Serbia is a poor country, so these obviously low amounts of financial support are certainly better than nothing. But critics and organizations for civil rights noted that this represents the discrimination of ethnic minorities: it is a common case in Serbia that Roma or Albanian women have more than four children. Serbian President Aleksandar Vucic and other Serbian officials didn’t even try to hide the attempt to discriminate minorities: in all of their statements they constantly emphasized that Serbia has a low natality problem in all of the municipalities, except in three, where Albanians are an ethnic majority.
But the biggest problem is yet to come and that is something that president Vucic announced himself, although it is not clear what gives him the authority to make such decisions (the Constitution does not, nor the Serbian laws do). He suggested the so-called “Macedonian model” for abortion procedures. Worldwide, the model is similar to the “heart-beat abortions” model. Every woman who wants to abort, the president said, must spend two days in a hospital and she will have to listen to the heartbeats of the fetus through ultrasound. If there are “heartbeats”, the abortion should not be allowed.
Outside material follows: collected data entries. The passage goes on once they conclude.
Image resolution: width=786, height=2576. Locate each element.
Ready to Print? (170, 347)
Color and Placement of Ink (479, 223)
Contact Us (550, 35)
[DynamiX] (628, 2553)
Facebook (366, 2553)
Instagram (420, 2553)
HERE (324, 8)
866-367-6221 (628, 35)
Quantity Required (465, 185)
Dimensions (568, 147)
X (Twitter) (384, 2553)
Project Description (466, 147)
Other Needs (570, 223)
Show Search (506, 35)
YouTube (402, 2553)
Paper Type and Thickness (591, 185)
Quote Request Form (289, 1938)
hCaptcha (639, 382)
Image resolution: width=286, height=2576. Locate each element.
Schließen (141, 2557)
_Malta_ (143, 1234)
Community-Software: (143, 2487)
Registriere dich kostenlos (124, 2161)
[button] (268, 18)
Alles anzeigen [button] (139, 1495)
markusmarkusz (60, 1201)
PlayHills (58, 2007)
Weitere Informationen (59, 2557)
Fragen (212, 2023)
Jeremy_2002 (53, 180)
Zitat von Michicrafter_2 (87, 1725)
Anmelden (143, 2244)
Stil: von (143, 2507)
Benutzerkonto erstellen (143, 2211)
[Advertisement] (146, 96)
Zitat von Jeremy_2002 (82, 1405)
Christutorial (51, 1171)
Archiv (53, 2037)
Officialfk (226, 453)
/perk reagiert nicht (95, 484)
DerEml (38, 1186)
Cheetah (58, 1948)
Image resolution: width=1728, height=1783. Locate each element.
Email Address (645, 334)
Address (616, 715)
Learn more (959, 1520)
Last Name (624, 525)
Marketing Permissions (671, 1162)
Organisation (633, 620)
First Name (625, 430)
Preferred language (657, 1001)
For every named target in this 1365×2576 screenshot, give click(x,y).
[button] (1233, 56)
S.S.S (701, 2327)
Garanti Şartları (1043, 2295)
Current laws in Serbia allow free abortion up to 10 or 12 weeks of pregnancy. Up to ten weeks the woman is completely free to decide if she wants to abort, but up to twelve, she needs to ask a permission of a medical committee, which approves abortion if the woman gives any specific reason, such as economic issues. It is enough for her just to say so; no documentation is needed as a proof. President Vucic already said that he expects protests from NGOs and feminists, but: “It is my duty as a president to warn you about catastrophic consequences of the situation and I am not interested in listening to the contra-arguments neither from Serbian society or internationally.” So far, there is no information if there will be changes in Serbian legislation when it comes to reproductive freedoms, but in the past six years, it became a common practice for the ruling majority to silently pass laws that limit civil rights of citizens.
On the other hand, Macedonia, the only country in Europe that applies very strict heartbeat abortion law, decided to pull it out this March, after the fall of authoritarian President Nikola Gruevski. The model that Vucic suggests for Serbia was applied for more than three years. According to the data of Macedonian female rights NGO H.E.R.A, many women had serious health issues, many of them facing septic shock and death risk. The most common problem was draconic financial fees for doctors who do not follow “three days in the hospital” procedure, so in many cases of miscarriages, women were forced to wait for three days for a surgery because doctors were not certain if they are legally allowed to operate. Luckily for Macedonian women, the law will soon be changed and the government is working on a new one with medical experts and female rights organizations.
The biggest problem with heartbeat abortions is the fact that they do not have any scientific basis. According to several gynaecologists that we talked to, even if there is so-called “heartbeat” activity, about 5 to 10 percent of pregnancies will miscarry due to other abnormalities of the fetus or pregnancy complications. Also, there is still a scientific dispute if “heartbeat” is a correct term for the activity because at the stage of six weeks of pregnancy there are no formed organs. So we are talking about very primitive cell structure that pulsates and sounds like a heartbeat but it is not an organ and, according to scientists, doesn’t necessarily mean it is a heart and it is certainly not a fully developed heart.